Some of episodes described in this book were already familiar to me such as the daring sabotage attack on the German Heavy Water Plant in Norway via an book excerpt in the Indian version of Reader's Digest many years ago, or the assasinations of German Military officers carried out by the French Resistance, as shown in that old movie The Four Horsemen of the Apocalypse. However what caught my attention last night was this small section in the book that described the sterling work done by thousands of women in the Resistance. In particular, this photograph of a lady called Noor Inayat Khan caught my eye, and I was off on a chase in cyber-ia.

Noor had had a storied life.
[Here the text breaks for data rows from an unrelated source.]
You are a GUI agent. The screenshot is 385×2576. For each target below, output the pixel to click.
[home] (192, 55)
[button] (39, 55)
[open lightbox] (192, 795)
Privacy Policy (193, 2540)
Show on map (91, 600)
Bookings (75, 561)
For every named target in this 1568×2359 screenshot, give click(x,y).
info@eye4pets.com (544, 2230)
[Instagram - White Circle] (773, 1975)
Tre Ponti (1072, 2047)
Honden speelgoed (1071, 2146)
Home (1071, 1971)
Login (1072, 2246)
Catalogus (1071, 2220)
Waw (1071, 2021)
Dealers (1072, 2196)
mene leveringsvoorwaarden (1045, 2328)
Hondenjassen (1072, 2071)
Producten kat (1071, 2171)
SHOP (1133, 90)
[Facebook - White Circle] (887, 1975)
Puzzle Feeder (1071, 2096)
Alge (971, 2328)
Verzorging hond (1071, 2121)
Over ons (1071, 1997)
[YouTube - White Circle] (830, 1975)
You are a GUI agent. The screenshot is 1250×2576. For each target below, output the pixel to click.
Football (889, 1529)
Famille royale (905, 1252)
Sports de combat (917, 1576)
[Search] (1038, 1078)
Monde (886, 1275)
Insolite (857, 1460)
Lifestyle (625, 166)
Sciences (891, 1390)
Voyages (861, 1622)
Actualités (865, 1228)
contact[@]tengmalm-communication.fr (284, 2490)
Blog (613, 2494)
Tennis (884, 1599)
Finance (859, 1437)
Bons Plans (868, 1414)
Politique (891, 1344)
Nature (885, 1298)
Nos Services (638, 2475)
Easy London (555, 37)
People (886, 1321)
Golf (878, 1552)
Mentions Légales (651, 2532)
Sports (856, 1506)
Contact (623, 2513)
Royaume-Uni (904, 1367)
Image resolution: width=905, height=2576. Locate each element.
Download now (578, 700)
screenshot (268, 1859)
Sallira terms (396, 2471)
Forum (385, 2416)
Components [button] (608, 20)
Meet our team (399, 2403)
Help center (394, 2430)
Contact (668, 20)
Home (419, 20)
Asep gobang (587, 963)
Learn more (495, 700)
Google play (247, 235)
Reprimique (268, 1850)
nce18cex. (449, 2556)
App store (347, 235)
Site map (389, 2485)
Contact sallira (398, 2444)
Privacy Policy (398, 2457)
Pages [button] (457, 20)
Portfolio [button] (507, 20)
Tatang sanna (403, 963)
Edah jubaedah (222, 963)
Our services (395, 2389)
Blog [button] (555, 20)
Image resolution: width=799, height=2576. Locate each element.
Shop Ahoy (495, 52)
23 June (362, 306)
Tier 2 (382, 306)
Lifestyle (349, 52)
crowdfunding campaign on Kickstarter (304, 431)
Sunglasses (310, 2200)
She was born to an Indian father (who was a descendant of Tipu Sultan) and an American mother in Moscow, and grew up in Tzarist Russia before the family was displaced to first England, from where poverty and prejudice caused a move to France. She went to Sorbonne, where she studied music and languages, and later became a freelance writer, who wrote stories for children. Then the war broke out, and she and her family evacuated to England, where she studied to become a nurse.

Subsequently she was recruited by the British SOE, and was parachuted into France to be a wireless operator codenamed "Madeliene". She was subsequently captured by the Gestapo, taken to Dachu, and executed by the German SS. This is a more detailed version of these events.

Obviously, since a life as intruiging as Noor's can't be kept away from the grubby hands of fiction, a novel losely based on her life called 'The Tiger Claw' by Shauna Singh Baldwin was recently published. Dammit! Why did I get to this story before! A more well known, i.e., best selling novel with similar thematic material is 'Charlotte Gray' by Sebastian Faulks. This novel is supposedly based on the life of another inspiring SOE agent, Nancy Wake. I actually picked up this novel for real cheap at a sale a few months ago.So now I think, it is time for me to unearth it from my book stacks and read it.